Bulletin of the World Health Organization
Volume 95, Number 1, January 2017, 1-84
http://www.who.int/bulletin/volumes/94/11/en/
PERSPECTIVES
Improving health-care quality in resource-poor settings
Bejoy Nambiar, Dougal S Hargreaves, Chelsea Morroni, Michelle Heys, Sonya Crowe, Christina Pagel, Felicity Fitzgerald, Susana Frazao Pinheiro, Delan Devakumar, Sue Mann, Monica Lakhanpaul, Martin Marshall & Tim Colbourn
http://dx.doi.org/10.2471/BLT.16.170803
Excerpt
Elements to consider when improving health-care quality in resource-poor settings:
Systems thinking
Health systems are dynamic complex adaptive systems, where all parts need to be considered. These parts are (i) the inter-relationships between the patient, clinical and nonclinical workers in the health system; (ii) the different levels of the health system ranging from the community to tertiary referral system; and (iii) the required human and material resources and training, supervision and management structures.
Participatory approach
Participatory, grounded and bottom-up approaches involving health-care professionals, patients and communities as well as researchers-in-residence are important to understand health systems.
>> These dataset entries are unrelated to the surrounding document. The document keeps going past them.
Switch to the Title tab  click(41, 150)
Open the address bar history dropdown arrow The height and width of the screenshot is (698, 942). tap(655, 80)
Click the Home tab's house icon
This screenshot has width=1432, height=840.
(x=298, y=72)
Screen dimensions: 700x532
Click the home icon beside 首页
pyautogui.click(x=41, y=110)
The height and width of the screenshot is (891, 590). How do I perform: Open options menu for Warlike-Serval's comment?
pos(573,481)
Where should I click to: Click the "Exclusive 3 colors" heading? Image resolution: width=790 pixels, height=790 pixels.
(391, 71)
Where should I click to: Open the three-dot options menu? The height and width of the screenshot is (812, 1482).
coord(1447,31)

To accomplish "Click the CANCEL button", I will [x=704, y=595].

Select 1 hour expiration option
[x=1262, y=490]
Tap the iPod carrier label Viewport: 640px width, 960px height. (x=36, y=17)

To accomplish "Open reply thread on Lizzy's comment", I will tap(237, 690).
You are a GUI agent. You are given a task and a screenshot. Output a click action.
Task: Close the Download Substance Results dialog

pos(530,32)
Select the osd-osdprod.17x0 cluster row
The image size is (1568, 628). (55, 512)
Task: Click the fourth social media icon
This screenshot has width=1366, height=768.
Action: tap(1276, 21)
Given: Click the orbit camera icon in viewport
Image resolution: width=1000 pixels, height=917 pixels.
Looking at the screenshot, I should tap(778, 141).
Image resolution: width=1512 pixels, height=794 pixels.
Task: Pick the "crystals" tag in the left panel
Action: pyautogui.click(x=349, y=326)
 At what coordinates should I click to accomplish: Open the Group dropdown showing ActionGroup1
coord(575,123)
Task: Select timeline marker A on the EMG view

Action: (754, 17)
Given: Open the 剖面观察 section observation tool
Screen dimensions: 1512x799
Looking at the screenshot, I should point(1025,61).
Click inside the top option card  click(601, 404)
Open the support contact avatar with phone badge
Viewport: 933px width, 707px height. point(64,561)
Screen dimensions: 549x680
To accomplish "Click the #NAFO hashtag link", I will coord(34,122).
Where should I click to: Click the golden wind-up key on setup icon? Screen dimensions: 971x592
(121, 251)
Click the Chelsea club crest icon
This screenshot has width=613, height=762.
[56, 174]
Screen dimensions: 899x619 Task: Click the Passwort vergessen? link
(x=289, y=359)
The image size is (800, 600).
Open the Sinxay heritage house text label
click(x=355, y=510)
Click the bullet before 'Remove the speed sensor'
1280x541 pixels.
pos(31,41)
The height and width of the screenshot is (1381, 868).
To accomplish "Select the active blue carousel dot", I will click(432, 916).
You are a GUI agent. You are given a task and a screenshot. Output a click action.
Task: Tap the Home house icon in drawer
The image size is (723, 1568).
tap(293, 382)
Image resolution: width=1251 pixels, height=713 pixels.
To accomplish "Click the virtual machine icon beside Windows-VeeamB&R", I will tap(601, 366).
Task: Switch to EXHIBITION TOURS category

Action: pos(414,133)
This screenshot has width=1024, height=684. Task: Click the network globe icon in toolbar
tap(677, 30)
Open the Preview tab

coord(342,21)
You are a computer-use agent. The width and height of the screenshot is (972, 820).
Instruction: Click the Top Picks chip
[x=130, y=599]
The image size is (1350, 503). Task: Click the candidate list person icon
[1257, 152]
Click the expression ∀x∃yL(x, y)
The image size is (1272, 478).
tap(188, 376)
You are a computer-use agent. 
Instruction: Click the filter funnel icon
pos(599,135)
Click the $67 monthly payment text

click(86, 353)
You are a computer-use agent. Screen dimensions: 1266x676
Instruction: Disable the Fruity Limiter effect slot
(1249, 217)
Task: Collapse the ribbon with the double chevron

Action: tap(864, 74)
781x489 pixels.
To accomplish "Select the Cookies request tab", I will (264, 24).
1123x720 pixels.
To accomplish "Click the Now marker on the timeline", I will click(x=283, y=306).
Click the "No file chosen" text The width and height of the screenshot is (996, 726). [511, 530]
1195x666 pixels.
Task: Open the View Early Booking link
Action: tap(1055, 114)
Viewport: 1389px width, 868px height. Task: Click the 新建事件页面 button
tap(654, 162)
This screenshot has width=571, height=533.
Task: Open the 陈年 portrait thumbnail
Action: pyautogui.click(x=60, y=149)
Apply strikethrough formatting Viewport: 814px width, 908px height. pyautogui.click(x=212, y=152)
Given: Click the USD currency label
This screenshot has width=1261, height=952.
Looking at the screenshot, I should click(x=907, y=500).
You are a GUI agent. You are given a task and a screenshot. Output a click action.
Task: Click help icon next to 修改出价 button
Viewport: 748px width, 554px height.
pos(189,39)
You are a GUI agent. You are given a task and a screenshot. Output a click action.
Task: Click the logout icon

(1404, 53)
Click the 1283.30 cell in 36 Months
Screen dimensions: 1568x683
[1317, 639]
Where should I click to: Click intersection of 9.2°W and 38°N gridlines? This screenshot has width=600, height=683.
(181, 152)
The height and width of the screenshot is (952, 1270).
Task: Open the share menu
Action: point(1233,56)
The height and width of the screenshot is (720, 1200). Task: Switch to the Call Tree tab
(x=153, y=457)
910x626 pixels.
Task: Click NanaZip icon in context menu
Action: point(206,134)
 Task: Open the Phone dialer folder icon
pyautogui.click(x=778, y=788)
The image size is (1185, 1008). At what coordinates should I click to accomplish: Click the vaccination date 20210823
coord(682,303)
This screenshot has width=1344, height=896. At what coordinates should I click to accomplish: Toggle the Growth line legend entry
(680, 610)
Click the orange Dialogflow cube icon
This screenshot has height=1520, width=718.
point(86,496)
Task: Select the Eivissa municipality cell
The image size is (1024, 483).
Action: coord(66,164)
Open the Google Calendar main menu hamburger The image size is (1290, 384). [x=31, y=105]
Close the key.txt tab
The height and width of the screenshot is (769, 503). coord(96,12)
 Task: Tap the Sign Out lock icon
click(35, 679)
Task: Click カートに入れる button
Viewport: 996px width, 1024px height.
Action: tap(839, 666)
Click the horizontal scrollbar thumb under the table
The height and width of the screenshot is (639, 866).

Participation also increases buy-in to quality improvement efforts and enables design and implementation of interventions that are effective in specific contexts, consider sociocultural beliefs and build accountability.
Accountability
The people involved in making health systems work must be accountable to the individuals and local communities the health system is serving. Data for decision-making is important as it can be used to encourage and track quality improvements and, when useful metrics are chosen, can also be a mechanism by which the health system can be held accountable.
Evidence-based
Evidence on what works to improve quality of care in low-resource settings is scarce. We propose an evidence-based approach that supports data harmonization while at the same time maintaining the highest standards of scientific and academic rigor.
Innovative evaluation
Both plausibility and probability evaluation designs should be used as part of a research strategy to rigorously determine whether quality improvement interventions can work and how, why and in what circumstances they work. Using a range of research strategies from theory-based evaluation to cluster randomized controlled trials is important.